Arándano colombiano crecerá con fuerza en 2026 con foco en el consumo interno
La industria del arándano en Colombia sigue ganando terreno y proyecta un crecimiento cercano al 20% para 2026, en una etapa marcada por la consolidación del mercado interno como principal motor del negocio.
Durante 2025, la producción nacional alcanzó las 12.000 toneladas, distribuidas en alrededor de 1.000 hectáreas. Este avance ha estado acompañado de una demanda local particularmente sólida, que actualmente absorbe cerca del 95% de la oferta. De hecho, el dinamismo del consumo interno ha sido tal que el país ha continuado importando arándanos —por más de US$10 millones entre enero y septiembre— para complementar el abastecimiento.
De cara a la nueva temporada, el sector prevé una expansión relevante de superficie, que podría alcanzar unas 1.200 hectáreas productivas. Este crecimiento implica inversiones significativas: se estima que el desarrollo de cada 200 hectáreas requiere del orden de US$50 millones, además de generar un impacto importante en empleo, con más de 30.000 puestos de trabajo entre directos e indirectos.
El desarrollo productivo se concentra principalmente en Cundinamarca y Boyacá, aunque otras zonas comienzan a posicionarse con fuerza. Regiones como Antioquia, Cauca y el Eje Cafetero están ampliando su participación, favorecidas por condiciones agroclimáticas que permiten producir de manera continua a lo largo del año.
En cuanto a comercio exterior, si bien las exportaciones aún representan una proporción menor del total, muestran una tendencia al alza. En 2025, los envíos alcanzaron cerca de 575 mil kilos, con retornos estimados entre US$3 millones y US$3,5 millones.

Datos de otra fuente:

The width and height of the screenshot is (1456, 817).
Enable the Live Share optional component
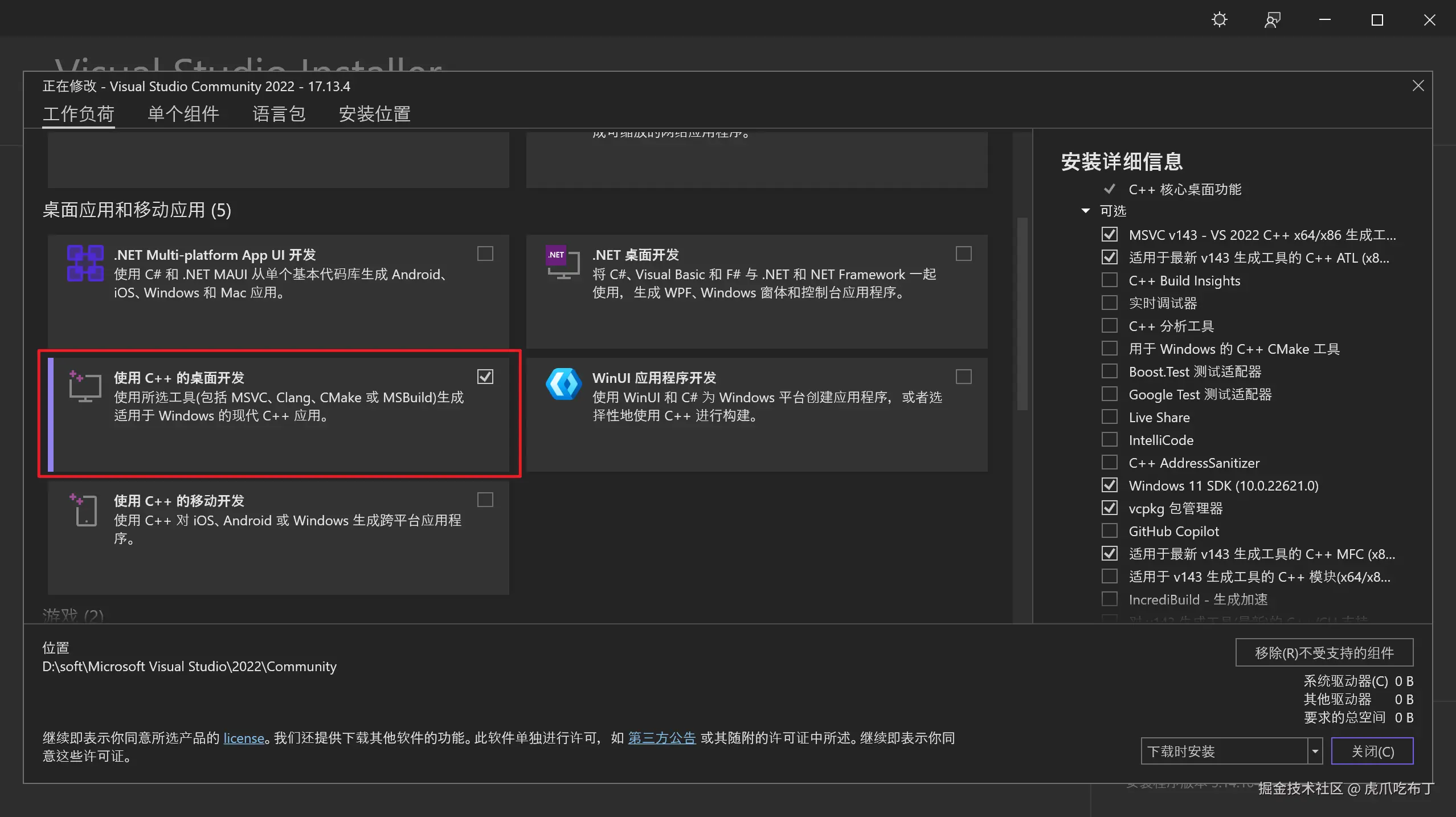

Estados Unidos se mantiene como el principal destino, concentrando entre el 80% y el 90% de los despachos.
A futuro, la industria colombiana del arándano busca fortalecer su presencia internacional mediante la apertura de nuevos mercados, con especial interés en China, Brasil y México, en una estrategia orientada a diversificar destinos sin descuidar el vigor del consumo doméstico.